Structure Reference and Dereference Operators

Question

Suppose I define this structure:

struct Point {
   double x, y;
};

Now, suppose I create a dynamic array of this type:

Point *P = new Point[10];

Why do I use P[k].x and P[k].y instead of P[k]->x and P[k]->y to access the k-th point's elements?

I thought you had to use the latter for pointers.

Answer 1

I believe the Q relates to C Indirection

In C, an array name IS a variable of type ( pointer to the first memory location allocated to / for the array )

Specifying an index ( square-bracket notation of, [n] ) results in indirection.

Hence,

PointerA    behaves like   ArrayA
*PointerA   behaves like   ArrayA[]

For variables of type pointer, the asterisk (*) is the Indirection Operator used to,

Access the value ( stored WITHIN a memory location )

---

Given the code example in the original Q, assuming P is assigned to memory-address location ADDR-01

P refers to ADDR-01 not what's stored WITHIN ADDR-01

P[0] refers to what's stored WITHIN ADDR-01 thru ADDR-16 with the 1st 8 bytes of P[0] being x and the 2nd 8 bytes of P[0] being y

P[0] occupies ADDR-01 thru ADDR-16 ( 16 bytes ) because a double is 8 bytes and x and y are both defined as double

Answer 2

Because you have created a dynamically allocated array that holds Point objects, not Point*. You access each member via operator[]:

p[0].x = 42;

Answer 3

In general the arrow -> operator is used to dereference a pointer. But in this case, P is an array of Points. if P was an array of Point pointers then you would have uses the latter

Answer 4

Why do I use P[k].x and P[k].y instead of P[k]->x and P[k]->y to access the k-th point's elements?

Because P[k] is not a pointer, it is the object at the kth position and its type is Point, not Point*. For example:

Point p = P[0]; // Copy 0th object
p.x; // Access member x
Point* pp = &(P[0]); // Get address of 0th element, equivalent to just P
pp->x; // Access member x

Answer 5

Actually, you use p[index].x and p[index].y to access elements of the struct inside an array, because in this case you are using a pointer to refer to a dynamically allocated array.

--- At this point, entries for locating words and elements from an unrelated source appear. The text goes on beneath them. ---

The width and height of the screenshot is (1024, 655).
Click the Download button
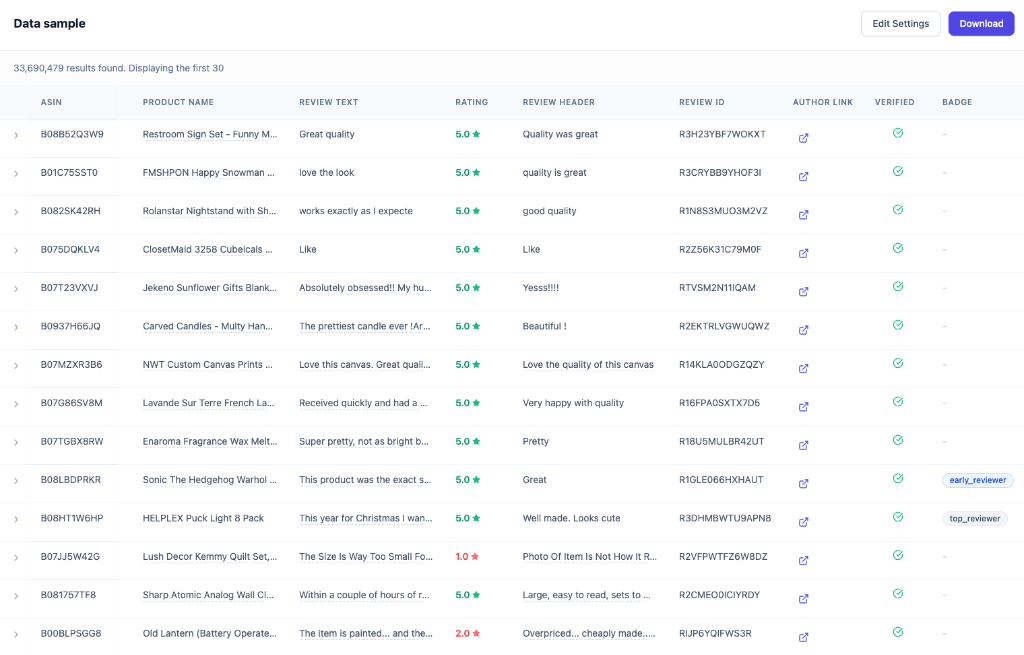[x=981, y=23]
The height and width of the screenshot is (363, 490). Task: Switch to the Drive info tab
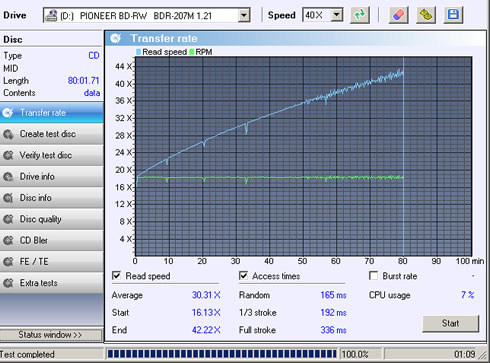pyautogui.click(x=51, y=177)
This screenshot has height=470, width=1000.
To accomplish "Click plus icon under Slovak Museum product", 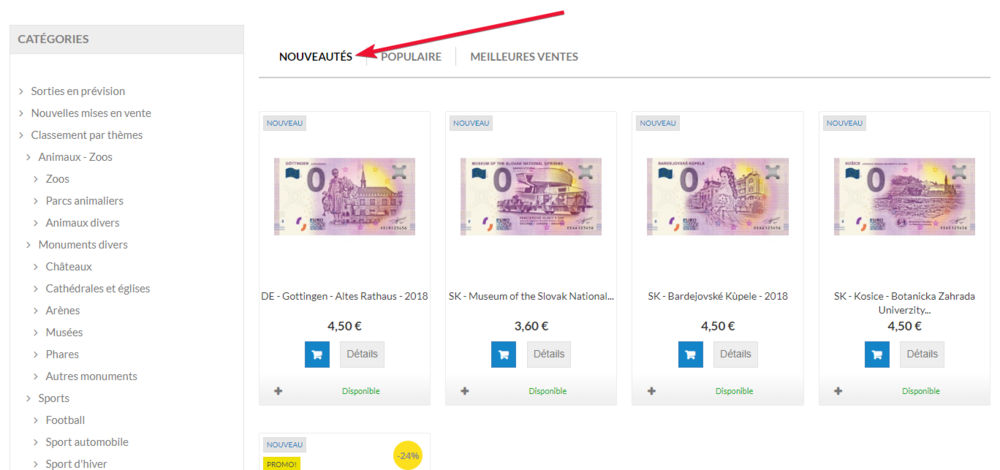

The ptr->member operator is simply a shorthand for (*ptr).member. In order to use it, you need a pointer on the left-hand side:

Point *p = new Point;
p->x = 12.34;
p->y = 56.78;

Note that even for a dynamically allocated array the -> operator would have worked:

Point *p = new Point[10];
p->x = 12.34;
p->y = 56.78;

This is equivalent to

p[0].x = 12.34;
p[0].y = 56.78;

because a pointer to an array is equal to the pointer to its first element.